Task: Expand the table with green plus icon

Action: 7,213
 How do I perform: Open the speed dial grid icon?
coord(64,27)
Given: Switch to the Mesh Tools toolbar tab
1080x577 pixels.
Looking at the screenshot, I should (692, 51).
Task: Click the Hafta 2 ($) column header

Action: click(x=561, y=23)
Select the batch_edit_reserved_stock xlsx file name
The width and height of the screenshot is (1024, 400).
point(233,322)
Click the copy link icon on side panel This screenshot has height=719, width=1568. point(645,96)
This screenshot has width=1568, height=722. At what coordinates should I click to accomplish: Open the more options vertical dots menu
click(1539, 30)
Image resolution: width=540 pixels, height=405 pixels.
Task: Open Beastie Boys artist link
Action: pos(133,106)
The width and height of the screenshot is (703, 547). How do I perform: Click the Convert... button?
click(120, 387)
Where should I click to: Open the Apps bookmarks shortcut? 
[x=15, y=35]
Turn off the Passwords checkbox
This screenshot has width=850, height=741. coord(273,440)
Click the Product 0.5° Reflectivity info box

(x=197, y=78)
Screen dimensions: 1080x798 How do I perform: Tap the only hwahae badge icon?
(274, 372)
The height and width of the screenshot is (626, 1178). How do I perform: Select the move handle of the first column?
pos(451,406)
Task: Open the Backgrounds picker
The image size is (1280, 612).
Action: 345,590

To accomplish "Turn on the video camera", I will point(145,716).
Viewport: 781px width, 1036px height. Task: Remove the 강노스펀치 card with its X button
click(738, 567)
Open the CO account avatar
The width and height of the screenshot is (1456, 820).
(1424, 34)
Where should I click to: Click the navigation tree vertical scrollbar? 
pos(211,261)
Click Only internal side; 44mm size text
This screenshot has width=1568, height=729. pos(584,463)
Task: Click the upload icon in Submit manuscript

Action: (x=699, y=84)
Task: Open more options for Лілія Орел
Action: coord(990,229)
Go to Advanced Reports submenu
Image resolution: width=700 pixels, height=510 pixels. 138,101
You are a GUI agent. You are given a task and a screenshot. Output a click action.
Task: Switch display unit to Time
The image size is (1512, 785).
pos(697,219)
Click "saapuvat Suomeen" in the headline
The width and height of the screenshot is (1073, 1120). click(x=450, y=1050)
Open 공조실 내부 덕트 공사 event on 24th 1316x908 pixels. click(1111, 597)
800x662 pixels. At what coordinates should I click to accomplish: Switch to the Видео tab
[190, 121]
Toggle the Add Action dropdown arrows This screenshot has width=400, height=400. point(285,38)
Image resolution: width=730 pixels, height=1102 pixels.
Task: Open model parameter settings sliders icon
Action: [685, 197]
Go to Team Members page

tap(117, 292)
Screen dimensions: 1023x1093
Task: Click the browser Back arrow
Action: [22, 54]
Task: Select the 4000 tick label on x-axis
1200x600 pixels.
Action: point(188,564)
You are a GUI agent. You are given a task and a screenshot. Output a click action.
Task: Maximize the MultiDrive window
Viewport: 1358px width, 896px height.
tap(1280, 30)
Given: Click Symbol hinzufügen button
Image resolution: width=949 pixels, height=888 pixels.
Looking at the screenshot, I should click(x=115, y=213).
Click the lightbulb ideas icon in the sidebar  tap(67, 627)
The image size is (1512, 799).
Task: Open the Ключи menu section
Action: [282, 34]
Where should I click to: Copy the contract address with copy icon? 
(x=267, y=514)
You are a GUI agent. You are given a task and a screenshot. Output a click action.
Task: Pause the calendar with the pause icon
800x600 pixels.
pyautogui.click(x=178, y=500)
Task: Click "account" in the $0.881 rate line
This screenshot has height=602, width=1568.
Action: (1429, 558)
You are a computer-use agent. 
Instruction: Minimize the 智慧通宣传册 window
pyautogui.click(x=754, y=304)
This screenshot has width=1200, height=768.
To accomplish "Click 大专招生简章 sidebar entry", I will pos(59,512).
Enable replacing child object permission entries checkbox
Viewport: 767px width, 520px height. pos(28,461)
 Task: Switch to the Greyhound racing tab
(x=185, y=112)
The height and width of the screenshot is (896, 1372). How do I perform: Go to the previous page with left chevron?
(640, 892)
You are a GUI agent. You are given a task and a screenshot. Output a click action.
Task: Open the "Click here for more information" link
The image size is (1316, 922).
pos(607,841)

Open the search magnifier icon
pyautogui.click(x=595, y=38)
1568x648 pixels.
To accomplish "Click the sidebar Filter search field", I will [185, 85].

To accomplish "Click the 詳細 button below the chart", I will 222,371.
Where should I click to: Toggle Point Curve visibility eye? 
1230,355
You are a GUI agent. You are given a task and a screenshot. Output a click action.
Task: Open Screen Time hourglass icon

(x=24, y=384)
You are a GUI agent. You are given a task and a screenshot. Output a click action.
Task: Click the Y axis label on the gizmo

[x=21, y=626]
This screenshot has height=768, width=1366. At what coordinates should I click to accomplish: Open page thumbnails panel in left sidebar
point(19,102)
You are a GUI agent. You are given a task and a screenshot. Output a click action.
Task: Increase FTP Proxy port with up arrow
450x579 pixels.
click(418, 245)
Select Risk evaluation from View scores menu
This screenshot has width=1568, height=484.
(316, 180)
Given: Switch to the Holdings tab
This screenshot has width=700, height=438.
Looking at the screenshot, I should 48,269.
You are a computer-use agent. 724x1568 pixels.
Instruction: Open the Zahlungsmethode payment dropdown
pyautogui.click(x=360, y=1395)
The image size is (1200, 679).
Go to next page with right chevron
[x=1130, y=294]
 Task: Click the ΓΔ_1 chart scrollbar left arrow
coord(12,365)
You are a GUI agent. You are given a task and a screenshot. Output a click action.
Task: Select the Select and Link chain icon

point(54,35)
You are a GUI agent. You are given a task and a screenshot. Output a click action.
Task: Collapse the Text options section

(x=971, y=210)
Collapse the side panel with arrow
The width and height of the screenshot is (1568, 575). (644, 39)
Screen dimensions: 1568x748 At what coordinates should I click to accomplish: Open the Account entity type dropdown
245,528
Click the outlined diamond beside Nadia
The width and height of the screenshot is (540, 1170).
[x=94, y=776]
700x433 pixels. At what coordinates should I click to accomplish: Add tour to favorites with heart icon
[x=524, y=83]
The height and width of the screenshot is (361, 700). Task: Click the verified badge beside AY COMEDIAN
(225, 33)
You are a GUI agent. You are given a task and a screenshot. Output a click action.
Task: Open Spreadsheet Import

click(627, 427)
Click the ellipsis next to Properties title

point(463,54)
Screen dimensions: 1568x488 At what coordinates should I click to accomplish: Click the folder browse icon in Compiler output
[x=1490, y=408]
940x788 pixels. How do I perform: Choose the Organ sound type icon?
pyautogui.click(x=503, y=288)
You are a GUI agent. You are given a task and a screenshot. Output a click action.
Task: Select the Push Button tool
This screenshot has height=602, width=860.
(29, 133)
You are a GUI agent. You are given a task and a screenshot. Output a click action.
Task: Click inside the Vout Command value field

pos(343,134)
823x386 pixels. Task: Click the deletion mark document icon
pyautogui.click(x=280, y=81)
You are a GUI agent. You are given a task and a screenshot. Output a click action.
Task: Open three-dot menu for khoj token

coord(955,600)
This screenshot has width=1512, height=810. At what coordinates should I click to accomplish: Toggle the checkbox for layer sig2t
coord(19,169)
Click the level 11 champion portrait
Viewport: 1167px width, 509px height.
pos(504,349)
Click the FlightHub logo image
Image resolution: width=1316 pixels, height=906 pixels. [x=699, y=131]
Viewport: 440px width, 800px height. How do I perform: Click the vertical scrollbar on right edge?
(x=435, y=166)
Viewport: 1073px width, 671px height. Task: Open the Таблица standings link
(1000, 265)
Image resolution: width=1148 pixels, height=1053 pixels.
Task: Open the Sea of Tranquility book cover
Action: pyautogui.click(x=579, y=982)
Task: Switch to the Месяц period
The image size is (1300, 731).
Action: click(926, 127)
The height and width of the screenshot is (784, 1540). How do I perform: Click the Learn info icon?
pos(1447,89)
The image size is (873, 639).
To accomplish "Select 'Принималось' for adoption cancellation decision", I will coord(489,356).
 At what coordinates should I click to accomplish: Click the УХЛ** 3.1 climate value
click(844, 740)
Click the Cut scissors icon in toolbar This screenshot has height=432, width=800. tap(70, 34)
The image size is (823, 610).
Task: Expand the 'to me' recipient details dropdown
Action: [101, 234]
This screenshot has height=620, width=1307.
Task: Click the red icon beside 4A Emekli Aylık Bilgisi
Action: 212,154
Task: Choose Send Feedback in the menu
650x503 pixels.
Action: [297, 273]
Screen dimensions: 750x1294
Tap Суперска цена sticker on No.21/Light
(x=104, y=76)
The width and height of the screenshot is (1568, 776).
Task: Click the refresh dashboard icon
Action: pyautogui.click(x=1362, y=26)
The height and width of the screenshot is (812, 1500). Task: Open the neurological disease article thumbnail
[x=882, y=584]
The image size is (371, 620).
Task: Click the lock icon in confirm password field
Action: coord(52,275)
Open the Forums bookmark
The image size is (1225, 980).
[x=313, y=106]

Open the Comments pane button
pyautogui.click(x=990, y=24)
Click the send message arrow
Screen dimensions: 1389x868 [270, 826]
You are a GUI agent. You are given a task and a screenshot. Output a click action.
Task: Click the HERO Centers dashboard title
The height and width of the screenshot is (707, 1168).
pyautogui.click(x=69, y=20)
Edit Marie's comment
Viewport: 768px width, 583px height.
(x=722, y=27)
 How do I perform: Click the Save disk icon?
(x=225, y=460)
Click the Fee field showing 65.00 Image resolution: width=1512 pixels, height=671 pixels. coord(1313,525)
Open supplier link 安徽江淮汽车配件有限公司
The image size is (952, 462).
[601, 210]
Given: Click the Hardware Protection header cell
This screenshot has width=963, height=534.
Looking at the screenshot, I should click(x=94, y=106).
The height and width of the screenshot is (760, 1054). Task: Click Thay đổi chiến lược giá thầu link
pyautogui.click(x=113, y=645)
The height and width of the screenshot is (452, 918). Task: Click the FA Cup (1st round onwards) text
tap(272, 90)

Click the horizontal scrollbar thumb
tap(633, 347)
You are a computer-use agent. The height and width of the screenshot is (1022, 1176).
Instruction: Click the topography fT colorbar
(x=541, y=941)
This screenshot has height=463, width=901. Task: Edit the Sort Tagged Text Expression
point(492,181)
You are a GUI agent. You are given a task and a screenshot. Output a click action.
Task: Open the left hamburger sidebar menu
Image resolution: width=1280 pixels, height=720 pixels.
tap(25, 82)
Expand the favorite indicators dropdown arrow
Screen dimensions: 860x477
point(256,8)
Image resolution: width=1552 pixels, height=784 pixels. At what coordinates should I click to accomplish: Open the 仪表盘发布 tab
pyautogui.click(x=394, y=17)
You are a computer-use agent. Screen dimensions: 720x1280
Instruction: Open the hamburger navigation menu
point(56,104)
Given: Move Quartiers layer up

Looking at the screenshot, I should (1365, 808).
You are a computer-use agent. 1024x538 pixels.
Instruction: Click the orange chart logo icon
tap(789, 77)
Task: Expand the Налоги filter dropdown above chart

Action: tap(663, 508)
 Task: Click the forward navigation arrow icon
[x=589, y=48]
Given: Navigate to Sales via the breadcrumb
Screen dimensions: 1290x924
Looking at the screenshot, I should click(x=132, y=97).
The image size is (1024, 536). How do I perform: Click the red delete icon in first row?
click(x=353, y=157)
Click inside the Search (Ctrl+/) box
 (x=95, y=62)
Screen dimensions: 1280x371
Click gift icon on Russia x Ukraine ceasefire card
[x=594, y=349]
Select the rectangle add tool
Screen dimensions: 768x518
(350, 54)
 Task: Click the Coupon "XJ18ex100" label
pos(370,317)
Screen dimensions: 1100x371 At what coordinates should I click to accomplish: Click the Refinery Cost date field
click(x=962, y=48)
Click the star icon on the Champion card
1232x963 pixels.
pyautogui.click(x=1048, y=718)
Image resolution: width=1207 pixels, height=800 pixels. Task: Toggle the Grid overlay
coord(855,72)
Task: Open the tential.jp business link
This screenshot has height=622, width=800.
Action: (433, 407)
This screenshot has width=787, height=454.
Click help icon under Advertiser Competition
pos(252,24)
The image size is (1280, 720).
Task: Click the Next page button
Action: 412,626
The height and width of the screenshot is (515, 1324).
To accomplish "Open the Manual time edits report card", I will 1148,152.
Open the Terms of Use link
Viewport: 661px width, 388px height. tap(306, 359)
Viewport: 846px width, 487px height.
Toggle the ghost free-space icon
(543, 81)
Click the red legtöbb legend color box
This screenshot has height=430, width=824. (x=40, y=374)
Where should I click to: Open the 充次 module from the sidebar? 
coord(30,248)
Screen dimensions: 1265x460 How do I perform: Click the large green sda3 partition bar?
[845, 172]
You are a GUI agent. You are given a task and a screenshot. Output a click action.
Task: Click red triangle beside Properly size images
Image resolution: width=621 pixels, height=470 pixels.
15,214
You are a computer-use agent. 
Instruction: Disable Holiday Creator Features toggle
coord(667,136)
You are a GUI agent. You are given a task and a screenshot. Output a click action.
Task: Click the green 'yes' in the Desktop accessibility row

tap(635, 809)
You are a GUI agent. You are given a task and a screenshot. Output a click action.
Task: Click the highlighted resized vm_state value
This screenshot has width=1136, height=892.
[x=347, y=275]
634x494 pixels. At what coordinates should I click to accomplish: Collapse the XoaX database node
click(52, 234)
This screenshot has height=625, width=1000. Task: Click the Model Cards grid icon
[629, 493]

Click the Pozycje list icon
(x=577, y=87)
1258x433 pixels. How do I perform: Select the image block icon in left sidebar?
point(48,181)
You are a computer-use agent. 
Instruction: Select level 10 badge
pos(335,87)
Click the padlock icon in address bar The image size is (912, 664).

* [Task item] Check every line of the data and give the number of them that hold the string "will", with no other words.

* [Solution for this problem] 6